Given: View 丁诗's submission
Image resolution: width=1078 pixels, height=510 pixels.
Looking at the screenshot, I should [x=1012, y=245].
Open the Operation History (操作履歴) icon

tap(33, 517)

WORK INSTRUCTION:
From the first line to the last, retype the records exactly as they stand above.

FINISHED EXERCISE:
Given: View 丁诗's submission
Image resolution: width=1078 pixels, height=510 pixels.
Looking at the screenshot, I should [x=1012, y=245].
Open the Operation History (操作履歴) icon

tap(33, 517)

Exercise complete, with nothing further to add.